With his Republican rivals taking the day off, Santorum had the Sunday morning political talk shows to himself.

On Saturday, former Massachusetts Gov. Mitt Romney's wins in straw polls at the Maine caucuses and the Conservative Political Action Conference in Washington threatened to overshadow Santorum's trio of victories. But, at least at CPAC, one figure generated more audience enthusiasm than either of them: former Alaska Gov. Sarah Palin.

Palin was in Washington to remind Republicans that she still represents an insurgent force that the party establishment ignores at its peril: the tea party movement, and especially its supporters who were elected to Congress in the Republican sweep of November 2010.

"They've been ostracized. They've been dismissed. They've been lied about by the president," Palin told Chris Wallace on "Fox News Sunday." "We would hope that the leadership in Congress, especially within our own party … would start at least accepting and really appreciating what these tea party members have done. And I would like to see them in leadership positions."

Palin also offered her assessment of the GOP presidential field.

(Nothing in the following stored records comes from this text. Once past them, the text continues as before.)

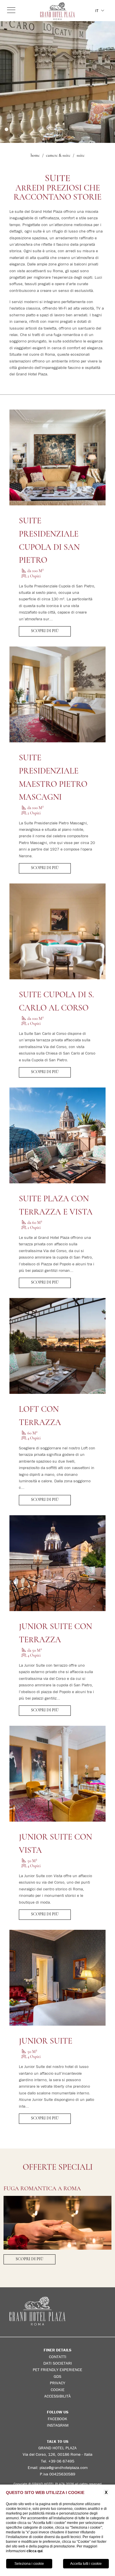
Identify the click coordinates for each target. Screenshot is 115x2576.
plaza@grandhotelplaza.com (64, 2467)
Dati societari (57, 2363)
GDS (57, 2376)
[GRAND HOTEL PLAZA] (57, 11)
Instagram (57, 2425)
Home (35, 155)
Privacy (57, 2382)
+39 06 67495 (61, 2461)
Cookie (58, 2389)
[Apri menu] (11, 10)
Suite (81, 155)
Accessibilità (57, 2396)
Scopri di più (45, 631)
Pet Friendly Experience (57, 2369)
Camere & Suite (58, 155)
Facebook (57, 2418)
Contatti (57, 2356)
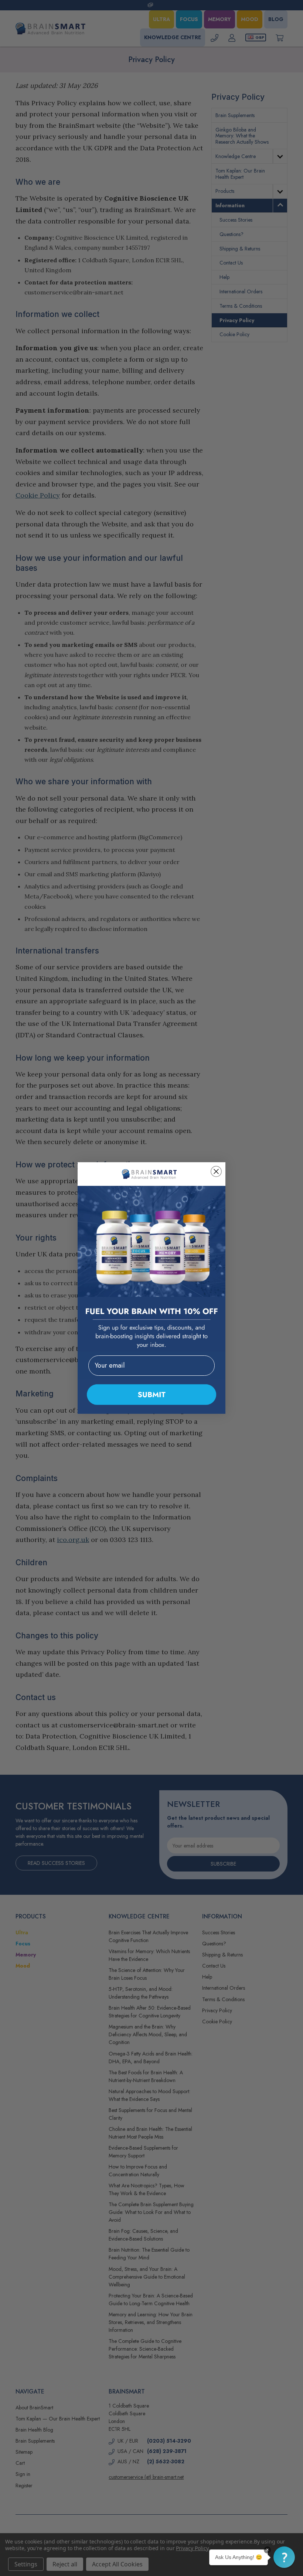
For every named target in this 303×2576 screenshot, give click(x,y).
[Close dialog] (216, 1171)
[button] (284, 2557)
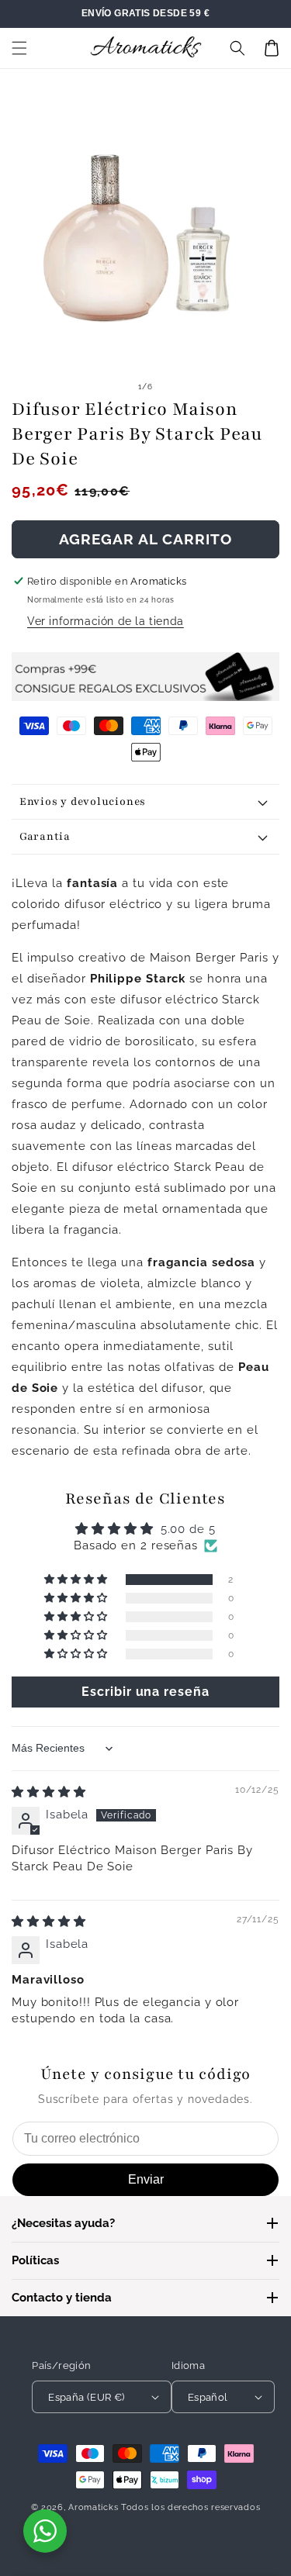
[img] (49, 1792)
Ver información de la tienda (105, 621)
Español (208, 2397)
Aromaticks (93, 2507)
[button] (19, 48)
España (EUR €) (86, 2397)
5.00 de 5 (188, 1529)
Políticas (35, 2260)
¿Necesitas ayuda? (63, 2223)
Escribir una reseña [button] (145, 1691)
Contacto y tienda (62, 2298)
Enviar (146, 2179)
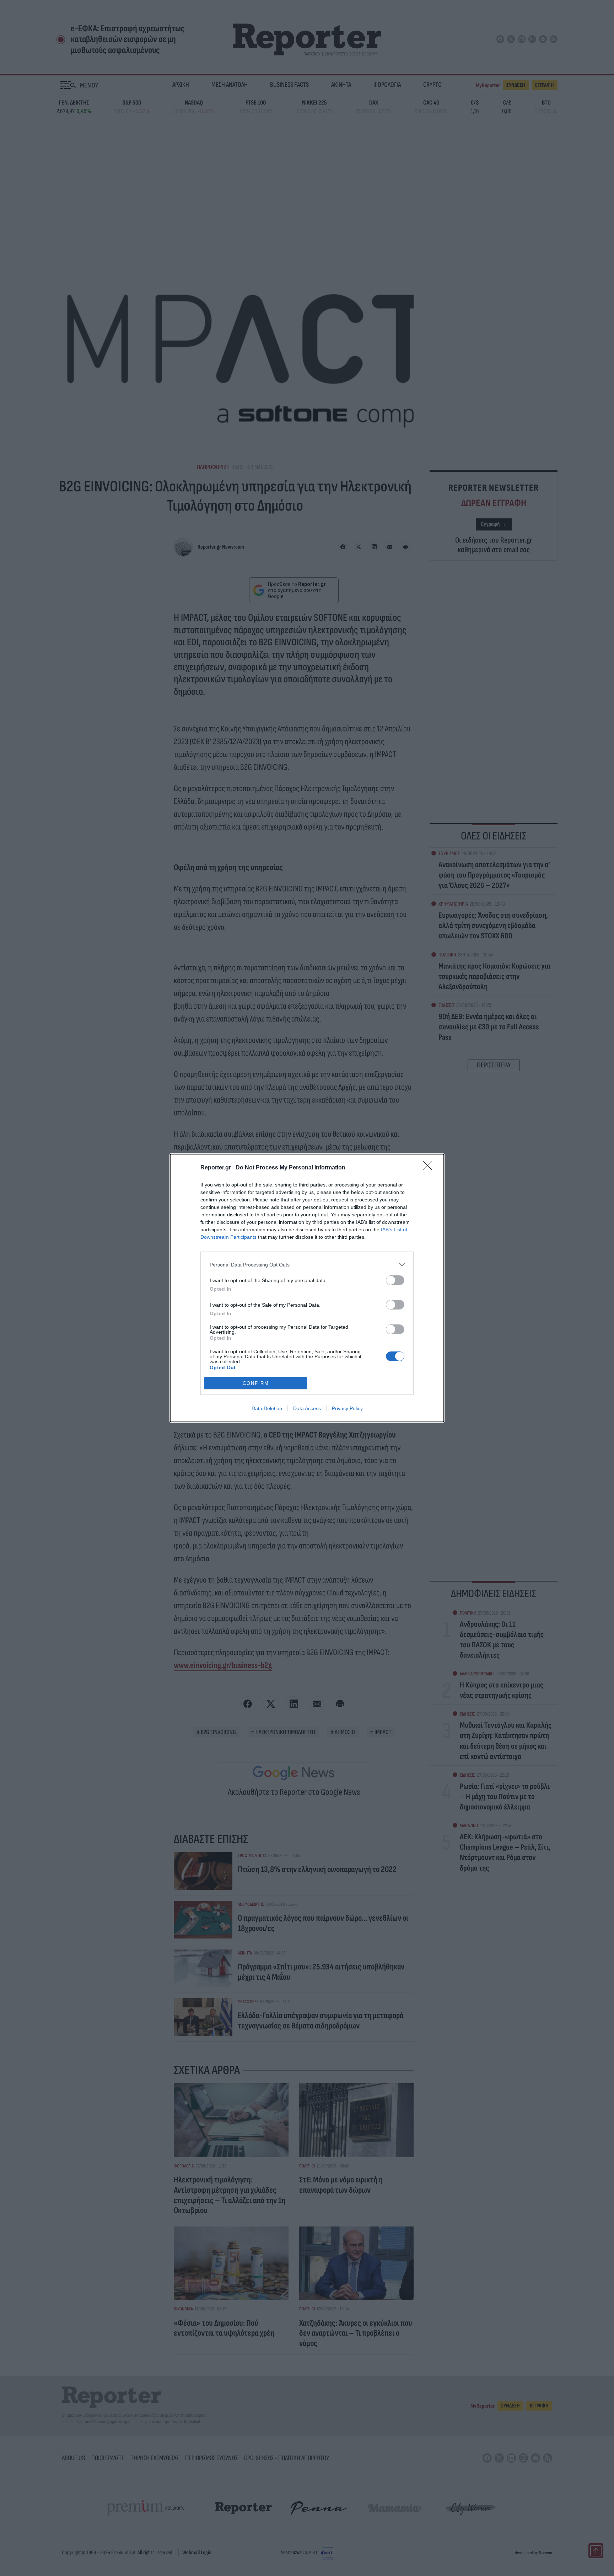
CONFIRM (256, 1383)
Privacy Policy (347, 1408)
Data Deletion (267, 1408)
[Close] (430, 1168)
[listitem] (307, 1264)
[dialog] (307, 1288)
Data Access (307, 1408)
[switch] (395, 1280)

On Saturday at CPAC, she said that Republicans were looking for a candidate who could "instinctively turn right to the Constitution," which many read as a knock on Romney, who brought universal healthcare to Massachusetts and has changed his position on some of the social issues Republicans hold dear. "It's too late in the game to teach it or spin in," she said. "It has to be there."

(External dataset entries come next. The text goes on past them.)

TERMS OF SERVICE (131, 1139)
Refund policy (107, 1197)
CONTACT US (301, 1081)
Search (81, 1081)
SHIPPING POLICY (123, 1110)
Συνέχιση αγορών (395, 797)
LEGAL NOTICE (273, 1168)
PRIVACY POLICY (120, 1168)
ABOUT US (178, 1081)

"Do you trust that Romney is an instinctive conservative?" Wallace asked.

"I'm not convinced, and I don't think that the majority of GOP and independent voters are convinced," Palin said. "And that is why you don't see Romney get over that hump.

"I trust that his idea of conservatism is evolving. And I base this on a pretty moderate past … even in some cases a liberal past."

Palin praised Santorum for his consistently conservative positions on social issues and former House Speaker Newt Gingrich for his "historical knowledge."

She was far less enthusiastic when asked about the upcoming HBO movie "Game Change," based on the best-selling book about the 2008 campaign that portrayed Palin on the brink of an emotional collapse after Sen. John McCain tapped her as his running mate.

"Let's watch," Wallace said, before showing a clip that featured Palin played by Julianne Moore.

"Must we?" Palin said.

"Millions of people are going to see that," Wallace replied.

"Well, I'm sorry that millions of people are going to waste their time," Palin said. She said she was ambivalent rather than angry. "And I'm sure they have more productive and constructive things to do."